Monday, August 6, 2007 - 2:00 PM

SYMP 2-3: Human modification of green water flows: Influencing tipping points in ecosystems

Line Gordon, Stockholm University and Stockholm Environment Institute

Agricultural activities have substantially altered the spatial patterns of global water vapour flows (so called ‘green water ‘or evapotranspiration) over the continents. While irrigation has increased annual global continental vapour flows, deforestation has decreased them by almost the same magnitude. However, the pattern of change is different in different regions across the globe. This spatial redistribution of vapour flows has the potential to alter climate, reduce ecosystem services, and cause ecosystems to cross ‘tipping points.’ These impacts are mostly likely in regions where areas of agriculturally induced changes in vapour flows coincide with ‘hot spots’ for soil moisture-atmosphere coupling. Agricultural activities that affect the flow of water from the soil to the atmosphere can here have an impact on local and regional climate. It is further proposed that agriculture can affect the strength of this coupling, changing the locations of hotspot regions. The resulting climatic change is likely to have an impact on ecosystem function and increasing the potential of this in triggering local to regional scale regime shifts.
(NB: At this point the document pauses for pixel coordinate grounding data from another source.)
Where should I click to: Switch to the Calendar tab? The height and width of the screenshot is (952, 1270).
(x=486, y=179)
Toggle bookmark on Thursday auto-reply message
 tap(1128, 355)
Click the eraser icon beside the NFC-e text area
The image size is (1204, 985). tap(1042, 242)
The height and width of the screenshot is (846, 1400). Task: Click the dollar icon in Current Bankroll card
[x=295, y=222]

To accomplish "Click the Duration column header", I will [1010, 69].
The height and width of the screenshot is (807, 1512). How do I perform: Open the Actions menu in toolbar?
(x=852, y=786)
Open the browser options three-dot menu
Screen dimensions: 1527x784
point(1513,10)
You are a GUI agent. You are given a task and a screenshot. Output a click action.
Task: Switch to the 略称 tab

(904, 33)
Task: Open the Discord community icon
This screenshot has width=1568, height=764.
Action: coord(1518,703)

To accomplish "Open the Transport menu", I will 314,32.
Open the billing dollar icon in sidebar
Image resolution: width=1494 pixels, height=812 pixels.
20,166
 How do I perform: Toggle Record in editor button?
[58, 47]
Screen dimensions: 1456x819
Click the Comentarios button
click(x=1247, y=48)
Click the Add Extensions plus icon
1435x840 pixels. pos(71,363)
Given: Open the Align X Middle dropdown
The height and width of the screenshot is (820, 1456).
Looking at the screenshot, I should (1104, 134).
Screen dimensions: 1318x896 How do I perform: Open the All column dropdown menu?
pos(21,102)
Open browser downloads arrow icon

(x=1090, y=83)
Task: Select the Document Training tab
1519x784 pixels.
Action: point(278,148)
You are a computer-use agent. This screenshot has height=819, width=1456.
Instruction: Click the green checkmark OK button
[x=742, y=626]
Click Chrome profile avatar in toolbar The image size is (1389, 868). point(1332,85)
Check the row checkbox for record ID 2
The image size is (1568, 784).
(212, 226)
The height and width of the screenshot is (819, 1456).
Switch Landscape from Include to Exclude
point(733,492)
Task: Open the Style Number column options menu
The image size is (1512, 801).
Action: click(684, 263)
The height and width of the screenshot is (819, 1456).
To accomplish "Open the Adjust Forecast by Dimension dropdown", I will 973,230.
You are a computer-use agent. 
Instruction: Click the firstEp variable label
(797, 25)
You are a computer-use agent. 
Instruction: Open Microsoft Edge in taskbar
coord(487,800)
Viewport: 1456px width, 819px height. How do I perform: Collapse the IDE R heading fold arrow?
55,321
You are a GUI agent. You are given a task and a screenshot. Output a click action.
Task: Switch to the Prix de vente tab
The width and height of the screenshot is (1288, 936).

Regions of particular concern, where there are examples of past regime shifts, or where models illustrate high risk for regime shifts include: the Amazon, the Sahel, mid-US, India and Northern China.  We use several scenarios of agricultural expansion to analyse how agricultural expansion could impact global water flows in the future and consequently impact local and regional hydrology and climate.  Finally, we identify a range of possible knock-on effects of these changes on ecosystem services and in particular discuss the trade-off between agricultural production and the ecosystem service of climate regulation.